There are no problems over parts available because everything can still be obtained through BMW. Better still, the original M3 is the cheapest to run of all BMW Motorsport cars. The four-cylinder engine is simpler to maintain than BMW’s ‘six’, and so much of the running gear is pure 3 series. The car’s trickery lies not in masses of special components, but in the ingenious way that BMW contrived the design from mass-produced building blocks.
Technical and mechanics
Clever engineering created a little jewel of an engine for the M3. As found in all E30 M3s apart from the Evo III, the 2302cc four-cylinder unit shares its 93.4mm bore and 84mm stroke with BMW’s 3.5 litre ‘six’, which was used in four-valve form in the M1 and M635CSi. So it was created as essentially a four-cylinder derivative of an existing race-proven ‘six’, with a shortened version of the bigger unit’s four-valve head.
The incredible thing about this engine is its bullet-proof record, despite the ability to develop nearly 100bhp per litre and rev its heart out to 7000rpm. It’s generally cheaper to service than any BMW ‘six’ and just as robust. But the timing chain assembly must be replaced at 100,000 miles, even though this isn’t on the factory service schedule. Lots of M3 owners have learned this the hard way by having to fork out £4000 or more to rebuild an engine full of bent valves and damaged pistons. If this advice is ignored the timing chain will eventually fail without warning, sometimes when starting from cold. The chain tensioner relies purely on oil pressure, so chain backlash can occur when pressure is low and cause the chain to jump a tooth on the crankshaft sprocket. Using a relatively thick oil (10/40 Castrol GTW Magnatec is ideal) is important because the engine runs quite hot (about 100 deg C), causing the oil to ‘thin’ and encourage chain backlash. Any timing chain rattle indicates use of the wrong oil – even though it might be of high quality – not problem with chain.

Entries on where items appear:
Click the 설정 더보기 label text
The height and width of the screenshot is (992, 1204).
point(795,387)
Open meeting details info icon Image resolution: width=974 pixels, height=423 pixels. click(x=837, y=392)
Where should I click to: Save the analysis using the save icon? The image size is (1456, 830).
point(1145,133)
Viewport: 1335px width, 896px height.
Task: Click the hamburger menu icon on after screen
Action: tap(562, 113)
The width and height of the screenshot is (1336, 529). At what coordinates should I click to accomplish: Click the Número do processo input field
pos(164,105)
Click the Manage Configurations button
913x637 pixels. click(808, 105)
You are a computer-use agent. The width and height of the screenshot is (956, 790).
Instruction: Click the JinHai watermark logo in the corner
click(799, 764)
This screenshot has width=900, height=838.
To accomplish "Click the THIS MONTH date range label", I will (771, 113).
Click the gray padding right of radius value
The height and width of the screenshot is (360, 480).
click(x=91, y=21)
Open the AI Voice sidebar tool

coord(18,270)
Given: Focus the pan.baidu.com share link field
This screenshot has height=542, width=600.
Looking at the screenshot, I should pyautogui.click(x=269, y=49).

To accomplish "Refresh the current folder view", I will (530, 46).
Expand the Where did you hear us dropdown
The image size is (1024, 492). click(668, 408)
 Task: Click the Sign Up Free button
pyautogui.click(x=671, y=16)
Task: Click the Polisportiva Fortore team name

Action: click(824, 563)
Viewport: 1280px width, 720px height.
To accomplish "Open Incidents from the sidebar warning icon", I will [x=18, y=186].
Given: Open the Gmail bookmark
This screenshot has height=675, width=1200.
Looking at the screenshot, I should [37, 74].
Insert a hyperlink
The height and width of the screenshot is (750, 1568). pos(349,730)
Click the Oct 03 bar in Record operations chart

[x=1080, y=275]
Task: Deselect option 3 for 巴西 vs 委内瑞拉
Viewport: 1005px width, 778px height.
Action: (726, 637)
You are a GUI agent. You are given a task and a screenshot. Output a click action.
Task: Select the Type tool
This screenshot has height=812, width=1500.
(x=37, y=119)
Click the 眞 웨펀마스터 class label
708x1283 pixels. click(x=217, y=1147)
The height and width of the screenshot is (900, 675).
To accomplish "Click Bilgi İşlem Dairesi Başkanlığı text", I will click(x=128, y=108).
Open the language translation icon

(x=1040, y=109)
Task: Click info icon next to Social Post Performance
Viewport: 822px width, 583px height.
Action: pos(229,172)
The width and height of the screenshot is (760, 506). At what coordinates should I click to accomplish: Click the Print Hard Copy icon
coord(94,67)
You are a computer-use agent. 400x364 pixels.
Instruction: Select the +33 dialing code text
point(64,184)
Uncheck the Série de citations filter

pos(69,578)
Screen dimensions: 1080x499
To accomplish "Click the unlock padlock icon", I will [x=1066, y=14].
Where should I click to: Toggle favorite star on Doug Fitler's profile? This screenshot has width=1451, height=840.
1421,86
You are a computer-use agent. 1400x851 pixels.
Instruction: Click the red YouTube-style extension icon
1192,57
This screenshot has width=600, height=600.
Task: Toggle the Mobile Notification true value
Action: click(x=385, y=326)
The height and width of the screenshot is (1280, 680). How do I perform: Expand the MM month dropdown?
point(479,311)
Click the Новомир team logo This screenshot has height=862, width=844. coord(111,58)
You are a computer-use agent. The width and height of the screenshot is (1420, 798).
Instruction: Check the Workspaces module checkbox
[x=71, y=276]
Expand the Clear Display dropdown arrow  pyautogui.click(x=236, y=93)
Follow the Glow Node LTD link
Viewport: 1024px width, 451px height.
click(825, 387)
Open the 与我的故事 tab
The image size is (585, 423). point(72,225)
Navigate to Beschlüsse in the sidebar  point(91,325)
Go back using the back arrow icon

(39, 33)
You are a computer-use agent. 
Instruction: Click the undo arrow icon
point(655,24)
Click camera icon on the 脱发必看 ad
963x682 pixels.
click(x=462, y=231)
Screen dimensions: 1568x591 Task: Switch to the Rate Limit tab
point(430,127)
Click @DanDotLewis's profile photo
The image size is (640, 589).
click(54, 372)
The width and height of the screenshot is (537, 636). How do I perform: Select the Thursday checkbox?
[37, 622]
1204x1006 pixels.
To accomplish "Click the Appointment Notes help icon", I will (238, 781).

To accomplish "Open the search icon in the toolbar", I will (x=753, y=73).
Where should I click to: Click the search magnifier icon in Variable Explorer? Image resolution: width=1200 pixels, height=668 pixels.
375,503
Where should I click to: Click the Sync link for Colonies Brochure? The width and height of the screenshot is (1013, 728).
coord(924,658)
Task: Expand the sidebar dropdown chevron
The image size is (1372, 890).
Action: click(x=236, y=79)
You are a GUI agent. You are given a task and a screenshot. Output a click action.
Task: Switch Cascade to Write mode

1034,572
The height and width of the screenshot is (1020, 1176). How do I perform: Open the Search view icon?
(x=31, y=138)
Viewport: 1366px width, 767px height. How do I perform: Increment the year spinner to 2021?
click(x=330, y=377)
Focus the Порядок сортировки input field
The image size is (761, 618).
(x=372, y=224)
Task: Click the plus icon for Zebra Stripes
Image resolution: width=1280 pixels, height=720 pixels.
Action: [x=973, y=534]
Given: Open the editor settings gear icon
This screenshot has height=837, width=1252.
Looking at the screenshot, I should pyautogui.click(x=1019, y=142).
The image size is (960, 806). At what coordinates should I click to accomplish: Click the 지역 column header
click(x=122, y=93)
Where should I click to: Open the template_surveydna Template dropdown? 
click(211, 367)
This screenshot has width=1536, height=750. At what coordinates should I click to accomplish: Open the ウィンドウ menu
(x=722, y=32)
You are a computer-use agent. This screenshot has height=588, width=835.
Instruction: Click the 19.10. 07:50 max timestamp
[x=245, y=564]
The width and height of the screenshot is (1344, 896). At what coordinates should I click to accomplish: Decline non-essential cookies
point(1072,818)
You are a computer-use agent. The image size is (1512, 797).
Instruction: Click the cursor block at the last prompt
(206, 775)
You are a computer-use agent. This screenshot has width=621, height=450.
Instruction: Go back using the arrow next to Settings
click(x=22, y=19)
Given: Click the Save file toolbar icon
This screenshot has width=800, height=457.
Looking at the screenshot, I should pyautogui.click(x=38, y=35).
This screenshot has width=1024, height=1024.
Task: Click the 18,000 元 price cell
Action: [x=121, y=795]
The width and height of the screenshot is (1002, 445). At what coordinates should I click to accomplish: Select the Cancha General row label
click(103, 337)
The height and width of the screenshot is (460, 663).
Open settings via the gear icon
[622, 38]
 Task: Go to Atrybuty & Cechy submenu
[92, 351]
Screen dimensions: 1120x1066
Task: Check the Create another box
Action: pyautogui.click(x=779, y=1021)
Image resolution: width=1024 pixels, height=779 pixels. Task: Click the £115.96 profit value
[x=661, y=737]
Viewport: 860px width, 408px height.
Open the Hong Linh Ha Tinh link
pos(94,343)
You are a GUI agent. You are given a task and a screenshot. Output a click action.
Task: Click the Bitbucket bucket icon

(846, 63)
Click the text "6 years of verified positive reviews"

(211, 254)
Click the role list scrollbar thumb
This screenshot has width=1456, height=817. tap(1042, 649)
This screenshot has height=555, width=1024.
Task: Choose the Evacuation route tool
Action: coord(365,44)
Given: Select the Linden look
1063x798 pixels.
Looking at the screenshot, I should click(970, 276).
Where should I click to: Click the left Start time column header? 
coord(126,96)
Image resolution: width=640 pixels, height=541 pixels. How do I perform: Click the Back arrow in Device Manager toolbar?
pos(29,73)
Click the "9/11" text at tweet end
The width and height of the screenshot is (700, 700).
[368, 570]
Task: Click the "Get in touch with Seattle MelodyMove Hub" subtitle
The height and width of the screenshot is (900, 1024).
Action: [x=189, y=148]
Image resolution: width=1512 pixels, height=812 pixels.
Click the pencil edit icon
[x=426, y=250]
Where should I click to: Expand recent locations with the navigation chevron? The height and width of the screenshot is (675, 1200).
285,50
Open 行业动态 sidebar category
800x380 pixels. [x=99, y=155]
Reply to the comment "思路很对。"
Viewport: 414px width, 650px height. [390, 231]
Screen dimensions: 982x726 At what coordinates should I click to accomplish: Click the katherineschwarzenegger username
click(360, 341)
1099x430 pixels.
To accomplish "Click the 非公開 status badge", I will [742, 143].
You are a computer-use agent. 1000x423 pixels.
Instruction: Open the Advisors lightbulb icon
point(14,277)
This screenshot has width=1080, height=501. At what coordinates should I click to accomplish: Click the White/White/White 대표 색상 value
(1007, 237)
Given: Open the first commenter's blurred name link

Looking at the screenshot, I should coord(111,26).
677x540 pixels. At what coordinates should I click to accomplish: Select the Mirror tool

=== TASKS AND EXERCISES ===
- 1) Repeat the M3 passage word for word, from "There are no" up to and including "unit’s four-valve head.".
- 2) Which measurements in the M3 passage are stated in millimeters or cubic centimeters? List all of them.
None of these lines are needed.

=== COMPLETE ANSWERS ===
- 1)
There are no problems over parts available because everything can still be obtained through BMW. Better still, the original M3 is the cheapest to run of all BMW Motorsport cars. The four-cylinder engine is simpler to maintain than BMW’s ‘six’, and so much of the running gear is pure 3 series. The car’s trickery lies not in masses of special components, but in the ingenious way that BMW contrived the design from mass-produced building blocks.
Technical and mechanics
Clever engineering created a little jewel of an engine for the M3. As found in all E30 M3s apart from the Evo III, the 2302cc four-cylinder unit shares its 93.4mm bore and 84mm stroke with BMW’s 3.5 litre ‘six’, which was used in four-valve form in the M1 and M635CSi. So it was created as essentially a four-cylinder derivative of an existing race-proven ‘six’, with a shortened version of the bigger unit’s four-valve head.

- 2)
2302cc
93.4mm
84mm